Viewed through a globalization lens, states appeared to be in decline, as governance of social life fell increasingly to markets, international institutions such as the UN, the WTO, the World Bank, and the IMF, and an ever-thickening network of transnational NGOs. In contrast, more recent accounts focusing on empire seem to presuppose that order will be imposed primarily by a dominant state's projection of economic and military power. From our perspective, then, a critical question to be addressed is how the global political and economic processes of the past three decades are related to the more recent emphasis on great power politics.

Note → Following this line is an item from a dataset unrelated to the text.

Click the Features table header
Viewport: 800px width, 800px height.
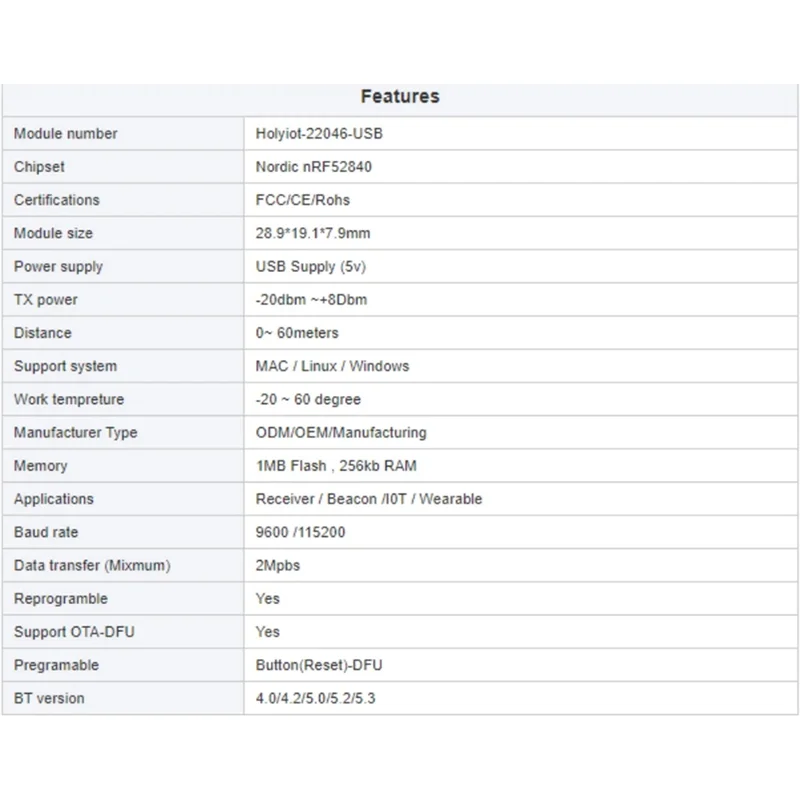coord(400,97)
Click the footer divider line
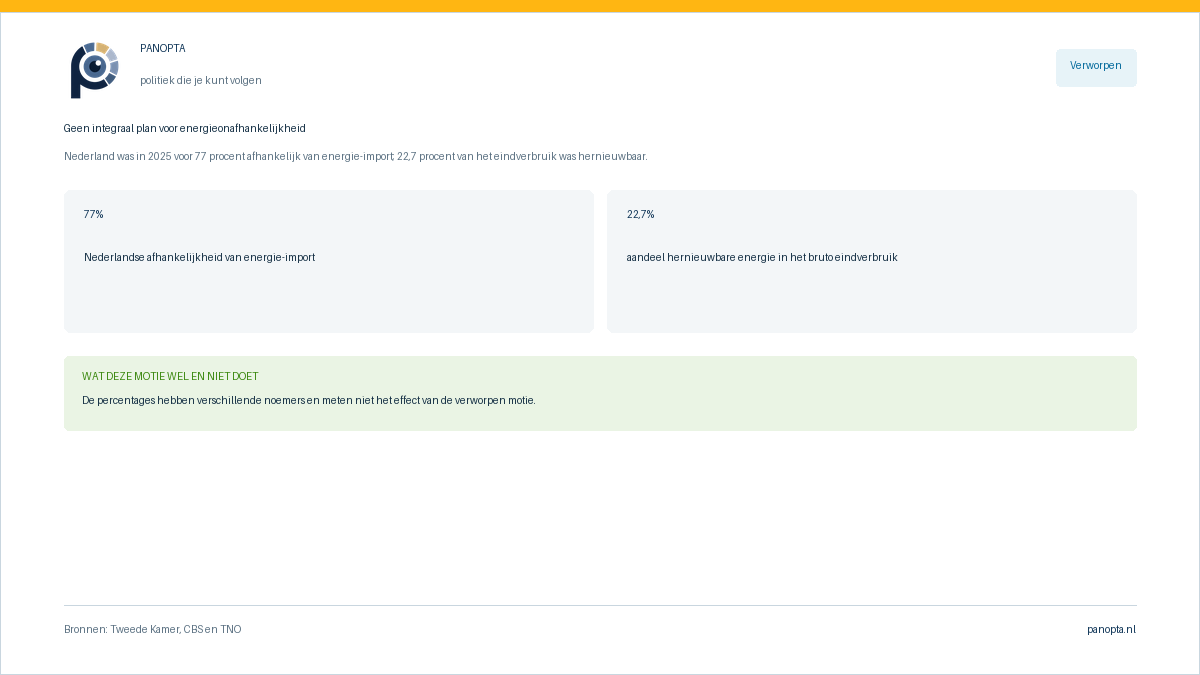The height and width of the screenshot is (675, 1200). [600, 605]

The contradictory relations between globalization and empire inform tensions in a number of key areas, notably:
- Territory and territoriality. The dynamics of global economic and political phenomena are changing how we think about territory. On the one hand, scholars have pointed to the declining sovereignty of nation-states over their economies. They emphasize the hyper-mobility of capital; the role of international institutions such as the World Bank and IMF; the ascendance of sub-national units, such as global cities or high-tech districts; the birth of new forms of transnational civil society; and the growing significance of electronic spatial networks. On the other hand, since the late 1970s the world has also witnessed the appearance of radical forms of territorially-based nationalist expression, as well as transnational movements whose appeal relies on explicit territorial claims. To what extent are these two apparently antithetical phenomena --processes of "de-territorialization" versus the passionate assertion of sovereignty over space --related? How and why do new forms of territorialization respond to the de-territorializing effects of global capital? And what does this dialectic between de- and re-territorialization portend for the shape of contemporary political projects and imaginations?

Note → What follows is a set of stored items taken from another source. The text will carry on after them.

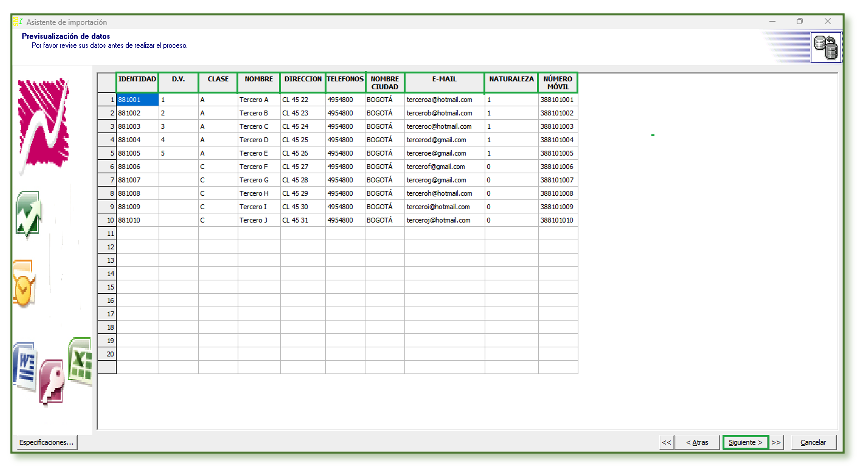Select the IDENTIDAD column header
862x467 pixels.
coord(137,81)

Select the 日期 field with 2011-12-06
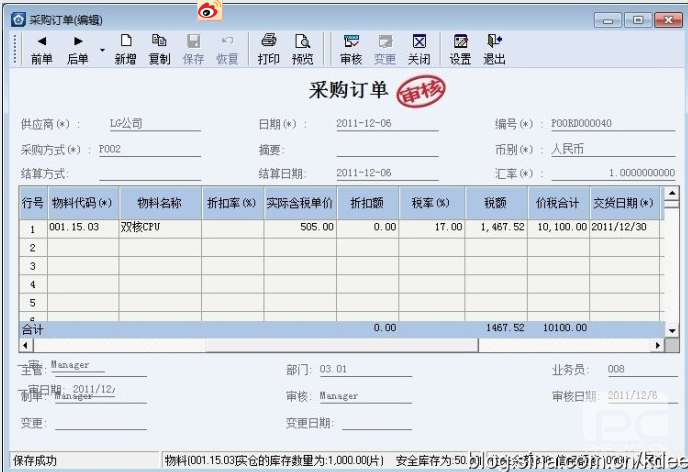click(386, 124)
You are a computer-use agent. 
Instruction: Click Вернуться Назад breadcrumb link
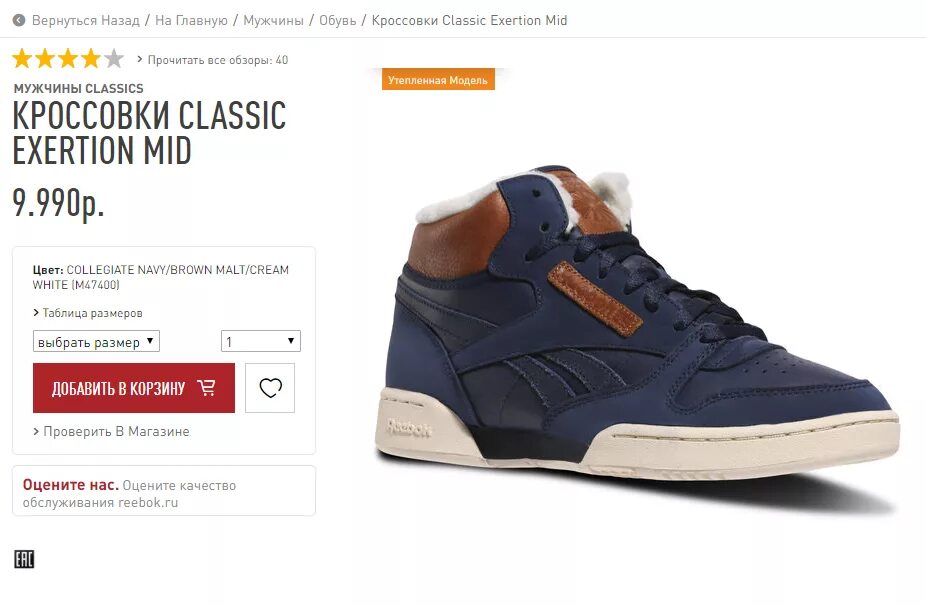click(86, 21)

- Geography and the shifting dynamics of growth and inequality. The globalization of enterprise and finance has intensified world trade, fostering impressive economic growth in some regions. Yet the life chances of the rich and poor are diverging sharply in nearly every country in the world. Organized labor everywhere has lost much of its leverage and more real power is gravitating toward transnational corporations and off-shore financial operations that typically escape the legal control of any political system. Some former Third World countries (for example, China, Brazil, India, and Malaysia) have experienced significant expansion albeit at the cost of heightened economic stratification. Others, particularly in the non-oil producing countries of the Middle East and in Sub-Saharan Africa, have suffered outright impoverishment.

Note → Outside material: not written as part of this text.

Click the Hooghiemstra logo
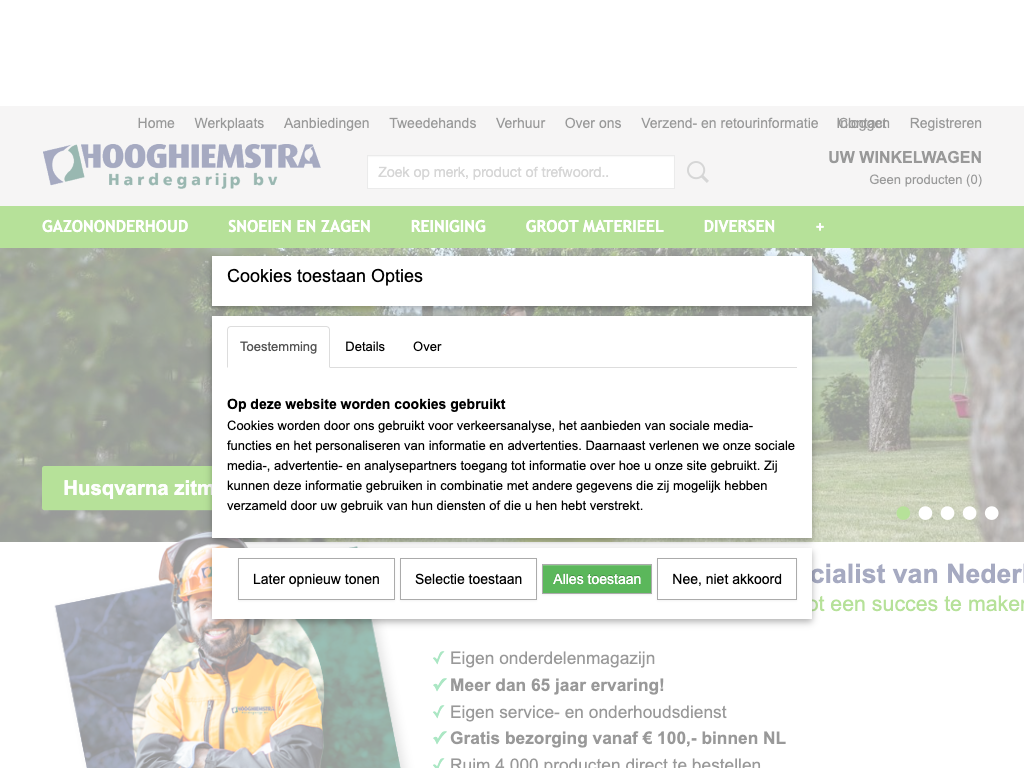Screen dimensions: 1024x768 [181, 165]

- Mass movements and democratic values. For much of the late twentieth century, the democratic nation-state seemed the inexorable political future of the world. Certain forms of global democratic values and institutions have thrived in recent years -- human rights agreements have become generalized and progressive NGOs and global social movements have proliferated. Since the 1970s, forms of democratic governance have spread, if unevenly and haltingly, through dozens of formerly authoritarian states, from Greece and Spain to Latin America, Eastern Europe, and parts of Africa and Southeast Asia. At the same time, some of the most powerful political and cultural movements of the past quarter century have not been democratic in character. It has become clear that this era of globalization entails a rise not only of the promise of new democratic movements, as most recently in Ukraine, but also of a wide variety of mass-based movements, religious as well as secular, some of which challenge the very concept of democracy and all of which may be said to call into question the current adequacy of democratic theory.